Soziale Sicherheit,

Weiterbildung

Wie fair ist unser Sozialdienst?

Wie fair ist unser Sozialdienst?

In der Schweiz sollen Mitarbeitende in Sozialdiensten Chancengerechtigkeit gewährleisten. In der Masterarbeit von Rahel Iseli zeigt sich, dass dies in der Praxis nicht immer umgesetzt wird. Es ist wichtig, dass Mitarbeitende den Unterschied zwischen Gleichbehandlung und Chancengerechtigkeit kennen.

Der Text wurde von Rahel Iseli in Zusammenarbeit mit Lucia Lanfranconi verfasst.

In der Schweiz sollen Sozialarbeiterinnen und Sozialarbeiter für Chancengerechtigkeit (equity) sorgen. Das steht im Berufskodex Soziale Arbeit Schweiz. Chancengerechtigkeit bedeutet, dass Menschen je nach Bedarf unterschiedliche Unterstützung erhalten, damit alle die gleichen Chancen haben. Denn alle Menschen haben unterschiedliche Fähigkeiten (etwas Sprach- oder IT-Kenntnisse), genetischen Bedingungen und Ressourcen zur Verfügung und brauchen deshalb unterschiedliche Unterstützung. Eine «sture» Gleichbehandlung (equality) aller Klient:innen kann zu sozialer Ungerechtigkeit führen, etwa dann wenn Klient:innen ungleiche Zugangsbarrieren zur Sozialhilfe haben (Lanfranconi et al. 2020; 2022).
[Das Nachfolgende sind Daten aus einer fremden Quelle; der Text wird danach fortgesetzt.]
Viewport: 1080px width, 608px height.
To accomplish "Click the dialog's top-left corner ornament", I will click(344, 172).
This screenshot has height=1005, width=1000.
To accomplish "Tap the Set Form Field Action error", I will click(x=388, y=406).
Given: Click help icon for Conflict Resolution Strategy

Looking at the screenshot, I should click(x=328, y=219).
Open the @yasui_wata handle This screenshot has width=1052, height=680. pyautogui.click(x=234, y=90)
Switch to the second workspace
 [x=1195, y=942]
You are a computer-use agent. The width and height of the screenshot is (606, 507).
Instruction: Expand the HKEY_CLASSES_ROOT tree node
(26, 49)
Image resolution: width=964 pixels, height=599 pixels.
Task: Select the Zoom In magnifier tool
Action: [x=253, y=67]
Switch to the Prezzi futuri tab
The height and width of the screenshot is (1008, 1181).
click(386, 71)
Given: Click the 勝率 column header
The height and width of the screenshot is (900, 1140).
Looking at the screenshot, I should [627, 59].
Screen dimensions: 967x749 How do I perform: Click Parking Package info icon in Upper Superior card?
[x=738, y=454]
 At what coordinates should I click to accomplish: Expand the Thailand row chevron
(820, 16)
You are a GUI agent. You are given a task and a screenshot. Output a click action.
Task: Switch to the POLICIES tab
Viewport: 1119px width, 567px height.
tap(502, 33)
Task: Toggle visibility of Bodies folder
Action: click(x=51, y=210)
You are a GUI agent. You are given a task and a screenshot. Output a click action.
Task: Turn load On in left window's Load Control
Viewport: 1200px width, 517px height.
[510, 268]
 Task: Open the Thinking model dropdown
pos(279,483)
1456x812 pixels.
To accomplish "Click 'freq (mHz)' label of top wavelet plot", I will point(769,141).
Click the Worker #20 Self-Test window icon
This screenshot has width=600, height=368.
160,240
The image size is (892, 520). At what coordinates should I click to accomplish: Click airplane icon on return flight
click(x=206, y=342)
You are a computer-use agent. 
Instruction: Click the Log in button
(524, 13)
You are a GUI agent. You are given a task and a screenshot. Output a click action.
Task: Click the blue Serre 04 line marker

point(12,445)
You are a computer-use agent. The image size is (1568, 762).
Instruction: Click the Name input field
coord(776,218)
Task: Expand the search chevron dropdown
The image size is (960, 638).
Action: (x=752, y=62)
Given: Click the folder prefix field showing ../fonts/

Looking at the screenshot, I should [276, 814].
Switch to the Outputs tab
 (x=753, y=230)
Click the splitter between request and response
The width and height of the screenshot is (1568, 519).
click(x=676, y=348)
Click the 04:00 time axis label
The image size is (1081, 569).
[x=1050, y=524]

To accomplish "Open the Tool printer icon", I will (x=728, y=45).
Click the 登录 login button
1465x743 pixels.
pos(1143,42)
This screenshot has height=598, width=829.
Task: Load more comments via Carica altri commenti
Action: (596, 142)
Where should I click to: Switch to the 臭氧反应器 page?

Die folgende Illustration macht den Unterschied von Gleichbehandlung (equality) und Chancengerechtigkeit (equity) deutlich.

Cartoon-Gleichbehandlung-equality-und-Chancengerechtigkeit-equity
Equality versus Equity (Maguire, 2016)

Die Aktualität dieser Thematik wurde mir in meinen Praxisalltag als Sozialarbeiterin in einem Sozialdienst bewusst. Ich bemerkte, dass einige Klient:innen erst nach mehreren Wochen, andere bereits nach wenigen Tagen nach Abgabe des Sozialhilfeantrags, mit Sozialhilfe unterstützt wurden. Das hat mich nachdenklich gemacht: Bieten wir wirklich Chancengerechtigkeit? Zum Beispiel: Was machen wir für Menschen, die schlecht Deutsch sprechen oder Schwierigkeiten beim Ausfüllen der Anträge haben?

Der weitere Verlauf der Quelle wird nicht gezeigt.